Polícia investiga transferência; vice e diretor da CBF podem ser suspeitos
A Polícia Civil do Rio de Janeiro investiga uma suposta transferência irregular, de um jogador do Santa Rita, da primeira divisão de Alagoas, envolvendo um vice-presidente e um diretor da CBF. Haveria indícios de fraude, estelionato, falsidade ideológica, tráfico de influência e aliciamento de atleta.
O jogador Bismark de Araújo Ferreira pertencia ao Palmácia, da terceira divisão do Ceará, e estava emprestado ao ABC. No dia 30 de novembro de 2015, o Santa Rita enviou uma proposta ao atleta. De acordo com o advogado do clube cearense, o contrato de Bismark com o Palmácia era válido até 2018, e a proposta não seguiu as leis do Código Brasileiro de Justiça Desportiva.
- O atleta tinha contrato com nosso clube até o ano de 2018. Portanto, qualquer carta diretamente endereçada ao atleta, quando o jogador tem contrato em vigor, caracteriza, segundo o CBJD, aliciamento ao atleta - disse o advogado do Palmácia, Flávio Guilherme.
O presidente do Santa Rita, João Feijó, nega a irregularidade. O dirigente é irmão de Gustavo Feijó, prefeito de Boca da Mata e vice-presidente da CBF.

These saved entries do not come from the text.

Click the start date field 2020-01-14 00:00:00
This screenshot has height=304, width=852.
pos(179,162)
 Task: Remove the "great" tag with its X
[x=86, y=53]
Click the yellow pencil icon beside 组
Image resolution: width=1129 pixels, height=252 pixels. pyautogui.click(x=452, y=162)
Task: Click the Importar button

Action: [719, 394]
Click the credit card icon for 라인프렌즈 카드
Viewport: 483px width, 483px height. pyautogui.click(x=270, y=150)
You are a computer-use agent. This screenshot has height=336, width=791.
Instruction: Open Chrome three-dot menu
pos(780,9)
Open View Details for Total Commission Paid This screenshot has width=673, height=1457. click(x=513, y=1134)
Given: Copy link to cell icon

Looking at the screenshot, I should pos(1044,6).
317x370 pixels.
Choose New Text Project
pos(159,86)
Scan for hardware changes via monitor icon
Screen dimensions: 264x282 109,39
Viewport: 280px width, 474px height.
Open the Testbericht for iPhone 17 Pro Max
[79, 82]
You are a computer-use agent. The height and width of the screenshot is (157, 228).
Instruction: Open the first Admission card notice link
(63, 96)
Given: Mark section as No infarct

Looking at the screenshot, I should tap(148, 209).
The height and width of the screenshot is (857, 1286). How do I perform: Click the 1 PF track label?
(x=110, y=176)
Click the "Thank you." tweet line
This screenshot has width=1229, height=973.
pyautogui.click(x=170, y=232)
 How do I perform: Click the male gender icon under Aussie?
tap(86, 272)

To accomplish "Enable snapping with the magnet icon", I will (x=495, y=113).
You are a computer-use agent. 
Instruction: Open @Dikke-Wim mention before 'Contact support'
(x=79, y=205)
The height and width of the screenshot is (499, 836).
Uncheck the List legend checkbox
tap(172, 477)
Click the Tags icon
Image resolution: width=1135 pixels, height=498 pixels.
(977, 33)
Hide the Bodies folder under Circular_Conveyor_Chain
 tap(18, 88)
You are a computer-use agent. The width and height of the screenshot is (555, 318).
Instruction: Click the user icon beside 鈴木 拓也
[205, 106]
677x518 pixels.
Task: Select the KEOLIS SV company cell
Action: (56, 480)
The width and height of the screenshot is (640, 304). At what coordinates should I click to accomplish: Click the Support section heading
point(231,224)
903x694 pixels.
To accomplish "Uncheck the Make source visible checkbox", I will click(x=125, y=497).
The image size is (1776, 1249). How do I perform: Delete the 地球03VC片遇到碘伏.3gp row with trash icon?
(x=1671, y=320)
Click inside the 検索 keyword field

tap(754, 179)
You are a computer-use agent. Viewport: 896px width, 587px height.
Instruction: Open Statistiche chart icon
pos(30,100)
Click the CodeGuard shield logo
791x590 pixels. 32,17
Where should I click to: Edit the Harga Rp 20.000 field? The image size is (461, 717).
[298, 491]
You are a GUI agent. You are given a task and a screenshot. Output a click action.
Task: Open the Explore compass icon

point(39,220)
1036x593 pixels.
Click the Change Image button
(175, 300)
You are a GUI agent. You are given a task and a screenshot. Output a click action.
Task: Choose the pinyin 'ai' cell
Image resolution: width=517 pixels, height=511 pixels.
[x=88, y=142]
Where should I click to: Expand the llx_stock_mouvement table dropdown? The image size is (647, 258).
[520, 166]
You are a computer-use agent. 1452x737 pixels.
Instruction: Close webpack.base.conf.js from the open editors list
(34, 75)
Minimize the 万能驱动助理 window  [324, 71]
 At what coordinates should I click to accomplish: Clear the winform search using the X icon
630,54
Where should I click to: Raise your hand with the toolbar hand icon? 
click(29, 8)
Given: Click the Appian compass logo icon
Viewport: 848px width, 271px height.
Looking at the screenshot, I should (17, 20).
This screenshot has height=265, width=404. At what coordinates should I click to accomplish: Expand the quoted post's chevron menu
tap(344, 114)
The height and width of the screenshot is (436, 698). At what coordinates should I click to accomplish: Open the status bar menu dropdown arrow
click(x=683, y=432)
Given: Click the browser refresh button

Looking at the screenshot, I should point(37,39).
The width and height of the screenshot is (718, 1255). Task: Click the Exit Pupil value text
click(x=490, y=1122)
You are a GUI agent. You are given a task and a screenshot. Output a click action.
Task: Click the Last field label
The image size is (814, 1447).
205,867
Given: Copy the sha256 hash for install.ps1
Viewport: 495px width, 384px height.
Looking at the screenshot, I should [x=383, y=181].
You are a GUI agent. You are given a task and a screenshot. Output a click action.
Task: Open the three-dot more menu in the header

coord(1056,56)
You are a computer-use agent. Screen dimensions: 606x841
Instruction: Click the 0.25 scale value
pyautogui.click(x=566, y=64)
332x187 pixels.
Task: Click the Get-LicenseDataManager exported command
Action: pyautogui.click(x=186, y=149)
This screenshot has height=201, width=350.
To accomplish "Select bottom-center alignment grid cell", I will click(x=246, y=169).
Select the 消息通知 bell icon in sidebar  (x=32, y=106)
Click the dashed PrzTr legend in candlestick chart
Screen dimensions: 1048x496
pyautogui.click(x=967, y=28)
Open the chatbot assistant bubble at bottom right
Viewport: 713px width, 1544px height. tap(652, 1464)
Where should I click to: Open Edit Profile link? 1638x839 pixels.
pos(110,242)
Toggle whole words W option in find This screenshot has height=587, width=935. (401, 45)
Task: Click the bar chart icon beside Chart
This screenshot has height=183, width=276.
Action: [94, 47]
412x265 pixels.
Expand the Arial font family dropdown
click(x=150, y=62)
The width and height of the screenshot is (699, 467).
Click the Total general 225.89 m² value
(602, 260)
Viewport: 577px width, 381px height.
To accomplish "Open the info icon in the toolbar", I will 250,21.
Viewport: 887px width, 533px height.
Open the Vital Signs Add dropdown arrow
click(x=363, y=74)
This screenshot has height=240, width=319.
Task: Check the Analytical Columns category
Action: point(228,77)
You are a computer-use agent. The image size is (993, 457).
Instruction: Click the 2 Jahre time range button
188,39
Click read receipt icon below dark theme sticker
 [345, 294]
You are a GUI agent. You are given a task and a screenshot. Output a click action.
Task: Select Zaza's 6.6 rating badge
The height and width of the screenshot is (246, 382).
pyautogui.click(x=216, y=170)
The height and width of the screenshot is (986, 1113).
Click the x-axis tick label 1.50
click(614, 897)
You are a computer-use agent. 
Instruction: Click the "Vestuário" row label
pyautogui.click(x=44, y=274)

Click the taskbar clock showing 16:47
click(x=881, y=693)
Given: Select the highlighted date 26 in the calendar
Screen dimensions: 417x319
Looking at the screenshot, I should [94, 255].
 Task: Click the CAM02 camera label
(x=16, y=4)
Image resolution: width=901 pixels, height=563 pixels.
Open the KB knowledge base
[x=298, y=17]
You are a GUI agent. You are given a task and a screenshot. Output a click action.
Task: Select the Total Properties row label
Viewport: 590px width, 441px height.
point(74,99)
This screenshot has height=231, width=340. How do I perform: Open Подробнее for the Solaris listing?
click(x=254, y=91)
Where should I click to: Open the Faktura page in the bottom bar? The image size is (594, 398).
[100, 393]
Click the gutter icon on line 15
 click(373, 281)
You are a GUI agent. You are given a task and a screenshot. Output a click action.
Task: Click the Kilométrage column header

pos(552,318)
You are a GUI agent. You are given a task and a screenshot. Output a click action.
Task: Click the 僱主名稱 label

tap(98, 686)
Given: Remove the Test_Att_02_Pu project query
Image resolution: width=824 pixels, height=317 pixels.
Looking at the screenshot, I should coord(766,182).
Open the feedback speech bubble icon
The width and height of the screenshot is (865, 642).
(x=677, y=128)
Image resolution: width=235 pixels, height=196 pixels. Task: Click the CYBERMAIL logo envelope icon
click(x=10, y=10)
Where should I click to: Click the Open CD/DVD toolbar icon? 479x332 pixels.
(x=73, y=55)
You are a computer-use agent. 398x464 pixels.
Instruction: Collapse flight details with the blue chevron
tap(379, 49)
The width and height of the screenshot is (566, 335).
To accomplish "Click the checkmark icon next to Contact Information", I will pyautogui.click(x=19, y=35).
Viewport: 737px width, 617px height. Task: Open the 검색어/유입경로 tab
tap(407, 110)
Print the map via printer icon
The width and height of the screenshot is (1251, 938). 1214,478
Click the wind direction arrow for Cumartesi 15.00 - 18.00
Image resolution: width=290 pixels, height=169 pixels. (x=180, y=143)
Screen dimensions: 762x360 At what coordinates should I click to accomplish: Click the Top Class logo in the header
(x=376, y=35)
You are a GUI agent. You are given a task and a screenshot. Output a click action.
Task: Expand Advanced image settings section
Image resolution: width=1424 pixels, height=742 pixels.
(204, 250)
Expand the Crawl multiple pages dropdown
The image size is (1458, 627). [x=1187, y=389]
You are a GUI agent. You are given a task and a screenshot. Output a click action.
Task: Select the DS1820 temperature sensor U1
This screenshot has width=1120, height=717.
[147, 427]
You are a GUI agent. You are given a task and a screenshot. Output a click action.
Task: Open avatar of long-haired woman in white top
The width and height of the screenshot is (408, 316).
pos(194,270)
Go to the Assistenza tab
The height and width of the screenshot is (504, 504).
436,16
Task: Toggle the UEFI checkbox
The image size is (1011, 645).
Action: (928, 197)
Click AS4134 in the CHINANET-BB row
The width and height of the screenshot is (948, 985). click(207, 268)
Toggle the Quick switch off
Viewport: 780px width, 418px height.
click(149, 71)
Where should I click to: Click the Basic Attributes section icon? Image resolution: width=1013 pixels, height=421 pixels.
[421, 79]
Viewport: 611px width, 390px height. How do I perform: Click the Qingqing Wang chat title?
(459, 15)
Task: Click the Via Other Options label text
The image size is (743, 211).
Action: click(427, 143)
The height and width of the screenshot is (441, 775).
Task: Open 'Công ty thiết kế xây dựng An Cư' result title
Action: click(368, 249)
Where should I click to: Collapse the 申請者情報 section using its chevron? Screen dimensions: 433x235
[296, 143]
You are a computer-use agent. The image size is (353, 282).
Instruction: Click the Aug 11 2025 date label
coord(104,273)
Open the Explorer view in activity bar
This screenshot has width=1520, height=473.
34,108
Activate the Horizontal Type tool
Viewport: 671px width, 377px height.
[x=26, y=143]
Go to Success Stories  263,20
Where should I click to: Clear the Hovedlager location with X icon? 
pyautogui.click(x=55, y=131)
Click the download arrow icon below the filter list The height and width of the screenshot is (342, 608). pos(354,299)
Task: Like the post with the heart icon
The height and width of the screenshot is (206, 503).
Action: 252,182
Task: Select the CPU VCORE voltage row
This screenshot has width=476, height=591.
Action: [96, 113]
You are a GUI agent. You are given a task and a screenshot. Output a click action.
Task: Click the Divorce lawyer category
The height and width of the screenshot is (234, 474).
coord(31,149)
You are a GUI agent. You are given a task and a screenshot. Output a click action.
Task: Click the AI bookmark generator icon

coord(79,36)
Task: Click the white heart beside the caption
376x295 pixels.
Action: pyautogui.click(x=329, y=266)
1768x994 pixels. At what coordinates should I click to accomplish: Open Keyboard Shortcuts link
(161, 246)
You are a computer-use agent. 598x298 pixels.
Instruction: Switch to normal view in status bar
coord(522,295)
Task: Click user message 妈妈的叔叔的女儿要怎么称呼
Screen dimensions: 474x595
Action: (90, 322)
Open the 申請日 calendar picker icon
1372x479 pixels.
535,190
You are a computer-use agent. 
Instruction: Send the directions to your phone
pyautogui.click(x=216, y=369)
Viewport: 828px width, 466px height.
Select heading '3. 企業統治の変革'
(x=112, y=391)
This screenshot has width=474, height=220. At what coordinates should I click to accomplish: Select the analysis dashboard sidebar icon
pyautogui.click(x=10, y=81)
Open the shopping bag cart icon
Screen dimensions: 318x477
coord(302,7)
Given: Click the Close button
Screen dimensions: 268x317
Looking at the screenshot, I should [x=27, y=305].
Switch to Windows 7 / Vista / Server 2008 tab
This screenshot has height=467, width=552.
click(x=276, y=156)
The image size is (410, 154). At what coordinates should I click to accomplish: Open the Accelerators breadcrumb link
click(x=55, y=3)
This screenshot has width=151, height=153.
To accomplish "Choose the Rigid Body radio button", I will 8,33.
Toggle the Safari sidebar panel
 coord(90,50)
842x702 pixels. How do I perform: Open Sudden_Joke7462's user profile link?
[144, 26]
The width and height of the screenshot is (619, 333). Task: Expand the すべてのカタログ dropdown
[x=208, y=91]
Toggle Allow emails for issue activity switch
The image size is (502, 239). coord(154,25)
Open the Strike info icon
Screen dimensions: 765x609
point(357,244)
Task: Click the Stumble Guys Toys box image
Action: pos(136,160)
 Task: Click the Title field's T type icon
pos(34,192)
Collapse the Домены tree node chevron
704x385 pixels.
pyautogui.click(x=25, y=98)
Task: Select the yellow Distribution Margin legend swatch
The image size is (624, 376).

- Isso é comum, você fazer uma proposta de trabalho para um atleta que está em um clube que não existia. Nós apresentamos uma proposta a um atleta que estava em condição irregular, sem receber salários e pegou no juiz a sua liminar - disse João Feijó.
Com uma decisão judicial, Bismark foi liberado do Palmácia e sua rescisão de contrato foi publicada no registro da CBF no dia 14 de janeiro de 2016. No dia 18, sua contratação foi confirmada pelo Santa Rita, e o nome aparece no Boletim Informativo Diário (BID). O contrato tem quatro anos de duração.
No entanto, Bismark nunca vestiu a camisa do novo clube. No dia 16, dois dias antes de ter seu nome no BID, o Santa Rita abriu processo de transferência do jogador para o Najran, da Arábia Saudita. De acordo com o sistema de transferências da Fifa, o empréstimo de Bismark rendeu US$ 120 mil (cerca de R$ 400 mil) ao clube alagoano.
- Ou seja, o contrato com o Santa Rita é publicado no dia 18 de janeiro. O jogador é emprestado no dia 16 de janeiro. Não existe, alguma coisa está errada. Você não pode emprestar o que você não tem - diz o advogado do Palmácia.
- Ele assinou contrato com a gente no dia 14. Nós fizemos tudo com ordem judicial, junto à CBF. Ele foi solicitado ao Najran, que é um clube da Arábia, no dia 16 de janeiro, onde o TMS da Fifa mostra que no dia 18 ele foi transferido definitivamente para o Najran. Tudo dentro da legalidade, com ordem judicial - afirma João Feijó, presidente do Santa Rita.
Porém dois documentos têm datas diferentes. Em um deles, o empréstimo começa no dia 16 de janeiro de 2016. No outro, mostrado pelo Santa Rita, o vínculo é encerrado no mesmo dia.
- A investigação indica que há uma ausência de clareza nas regras de negociação de jogadores. Se for verificado que essas informações foram, de forma dolosa, inseridas e que não comprovavam a realidade dos fatos, eles vão responder por falsidade ideológica e associação criminosa - afirma o delegado Ricardo Barbosa.
Em outubro, o diretor de registros e transferências da CBF, Reynaldo Buzzoni, prestou depoimento à Polícia Civil do Rio de Janeiro por duas horas e meia. Na saída, não comentou o caso. A assessoria de imprensa da CBF divulgou que a entidade só irá se manifestar após o encerramento do inquérito.
Negou influência
Gustavo Feijó, vice-presidente da CBF e irmão de João Feijó, diz que não conhecia o caso e negou que tenha feito tráfico de influência.
- O que eu posso falar é que jamais usei nenhum tráfico de influência, fiz pedido a qualquer pessoa, seja o Buzzoni, seja o secretário-geral, seja o presidente. Eu jamais fiz pedido nenhum sobre esse caso e não conheco o caso, vim conhecer agora.
Além do inquérito, o Palmácia também recorre da transferência de Bismark no STJD. Na primeira audiência, o clube cearense pediu o afastamento do relator do processo, Paulo Salomão Filho, indicado pela CBF, que é ré no caso.
- Eu fui indicado pela CBF porque a lei indica assim - afirma Paulo Salomão Filho.
O STJD negou o pedido de afastamento.